The streets vibrated with spontaneous demonstrations. People chanted "Death to Saddam" as crowds hailed coalition troops as heroes. Widows and orphans, who were barred from publicly mourning during Saddam's regime, were in the streets wailing for loved ones killed as long as 20 years ago. In a misplaced sense of freedom, people drove like mad men, breaking every traffic law, and hundreds of people gleefully looted.
On the surface, it was as I had imagined. But over the several months I spent in Baghdad, I slowly came to realise that at a deeper level, it was an Iraq I never knew and could not have imagined.

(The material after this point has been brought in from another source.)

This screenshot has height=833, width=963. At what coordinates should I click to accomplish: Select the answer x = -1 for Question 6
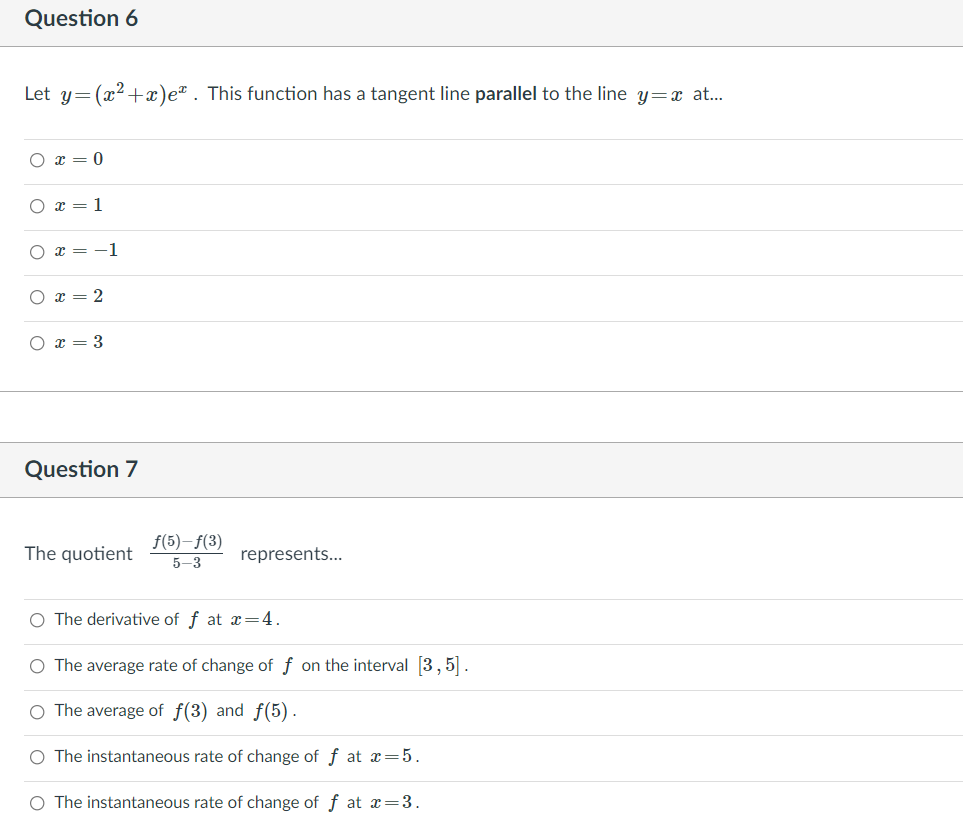[36, 251]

After many years of campaigning for the cause of Iraqi freedom, I thought I knew Iraqi society, as did many of my compatriots in exile. We had constructed a picture of a society simply divided into two generations. We envisioned an older, reactionary generation, fully indoctrinated in the ideology of the Ba'ath and pathologically antidemocratic. They would resist the values of liberty and equality. We also thought there would be a smart, energetic younger generation, full of visions of a better, more productive future.
The reality was far more complex and will be far more difficult to transform.
Few of us in the diaspora realised a deep, slow moving process had altered Iraq to its core. We had not seen that the Ba'ath regime had worked for more than three decades to destroy the traditional structures, values and customs of Iraqi society. We found in summer 2003 that all the crucial elements of Iraqi society had been organised to service and maintain the position of those in power.
The fall of the regime did little to extricate them from their privileged positions.
The Ba'ath party used a four-prong approach to alter the institutions of the country to serve their needs.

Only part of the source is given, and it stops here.